Our alignment produced a large database of SNP markers for future studies. Approximately 6% of genotypes from a high-density SNP chip were discordant with those from the genome alignment, and increasing the quality thresholds for loci discovered in the genome only marginally decreased mismatches to ~4%. In both cases the major source of discordance was loci called heterozygous in the genome alignment but homozygous from the SNP chip. This source of discordance could be caused by incorrect joining of paralogous regions due to our procedure of randomly mapping ambiguous alignments. However, given the overall high concordance between the genome aligned SNPs and those on the SNP chip we are confident that the majority of our genotypes represent real SNPs. These markers add to the set of SNPs already available for this species [39, 42].

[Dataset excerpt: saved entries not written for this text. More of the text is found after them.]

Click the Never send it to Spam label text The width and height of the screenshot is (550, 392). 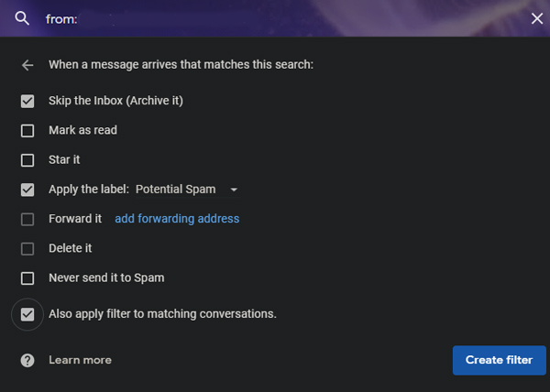click(106, 278)
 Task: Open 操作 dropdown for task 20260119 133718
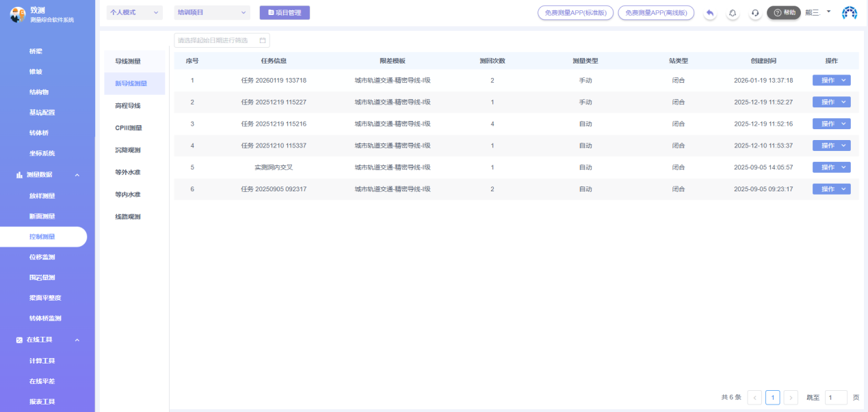coord(831,81)
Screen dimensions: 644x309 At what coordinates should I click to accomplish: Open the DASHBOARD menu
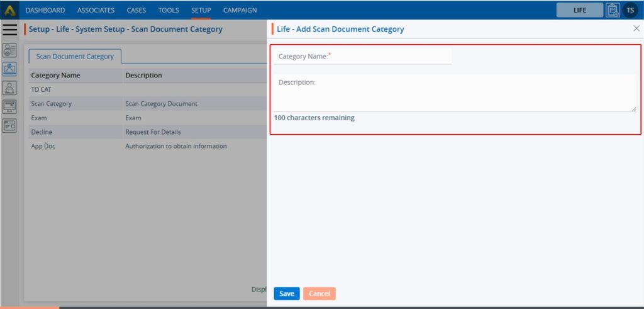[45, 10]
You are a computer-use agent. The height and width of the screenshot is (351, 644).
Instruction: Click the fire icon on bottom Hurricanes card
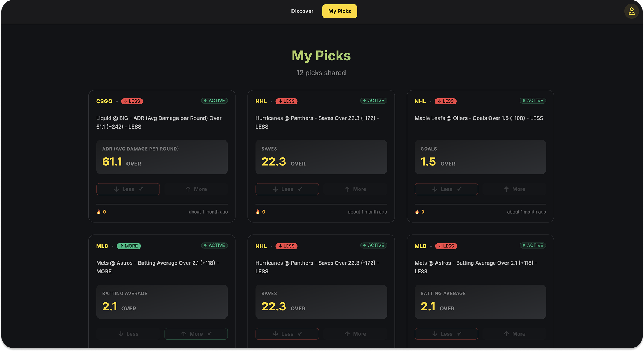click(259, 349)
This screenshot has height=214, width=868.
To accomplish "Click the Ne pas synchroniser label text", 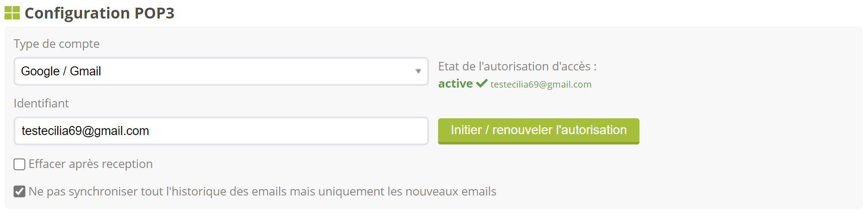I will pos(262,191).
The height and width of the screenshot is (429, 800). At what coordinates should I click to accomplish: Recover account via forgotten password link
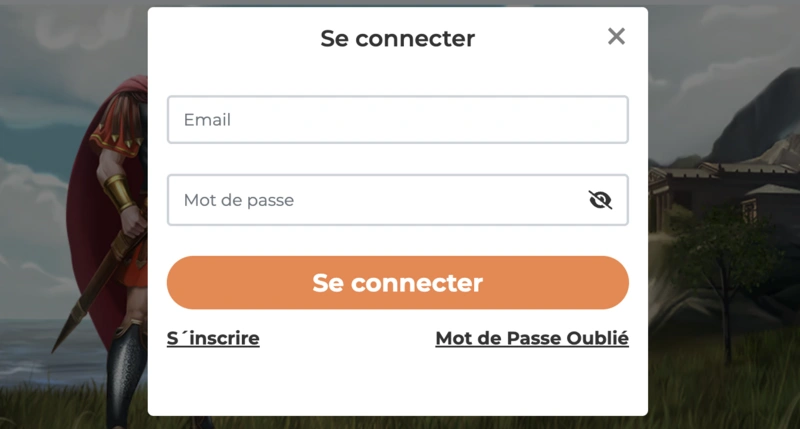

Genome scans of domestic sheep breeds have shown a number of regions that have been differentiated due to domestication [36, 58]. Therefore, we expect alleles associated with production traits to have been swept to or near fixation relative to a wild ancestor as well. Our GO term analysis of fixed SNP differences compared to the domestic sheep reference highlighted 40 biological process GO terms with significantly different representation in SNPs tagged as non-synonymous versus synonymous. Two of the gene ontologies that were associated with amino-acid changes relative to the domestic sheep reference involved reproduction: spermatogenesis (GO:0007283), and negative regulation of mammary gland epithelial cell proliferation (GO:0033600). This mirrors recent work has highlighted the genetic effects domestication had on reproductive traits of several sheep breeds [58, 59]. Another term that was over-represented in the non-synonymous gene set was ossification involved in bone maturation (GO:0043931). This term is noteworthy given the relationship of bones to horns which are bony projections covered by a keratinous sheath [60]. Horns are a major determinant of reproductive success in bighorn sheep, where larger males with bigger horns win antagonistic encounters and gain access to females [61, 62]; however, in many breeds of domestic sheep horns have been selected against leading to gene-level consequences [58]. All but two of the overrepresented biological process terms (skeletal muscle adaptation (GO:0043501) and maintenance of fidelity involved in DNA-dependent DNA replication (GO:0045005)) remained significant when titin (the largest gene in the dataset) was removed from the analysis.
For genes less likely to have amino acid changes, 14 of the 29 GO terms were related to muscles or muscle fibers, particularly cardiac muscles, e.g.: cardiac muscle hypertrophy (GO:0003300), cardiac myofibril assembly (GO:0055003), cardiac muscle fiber development (GO:0048739), adult heart development (GO:0007512), regulation of relaxation of cardiac muscle (GO:1901897), sarcomerogenesis (GO:0048769). It is interesting to note these differences associated with muscle properties, given that the domestic sheep reference genome was built from a meat-producing breed, the Texel [36, 63]. As mentioned above, body size is an important life history characteristic for male bighorn sheep as it relates to access to females, while larger females have been found to have longer lifespans [64]. Selective breeding for meat production in domestic sheep could favor conservation of the genes or developmental pathways that produce large muscles in bighorn sheep. However, analysis with REVIGO [65] indicated that there was overlap in these GO terms with 10 terms falling into two more representative terms: cardiac muscle hypertrophy (GO:0003300; containing two other terms) and cardiac muscle tissue morphogenesis (GO:0055008; containing eight other terms). In addition, nine of these terms become non-significant when titin (which has known associations with muscle properties, including body size, in cattle Bos taurus; [66, 67] and pigs Sus scrofa; [68]) is removed from the datasets.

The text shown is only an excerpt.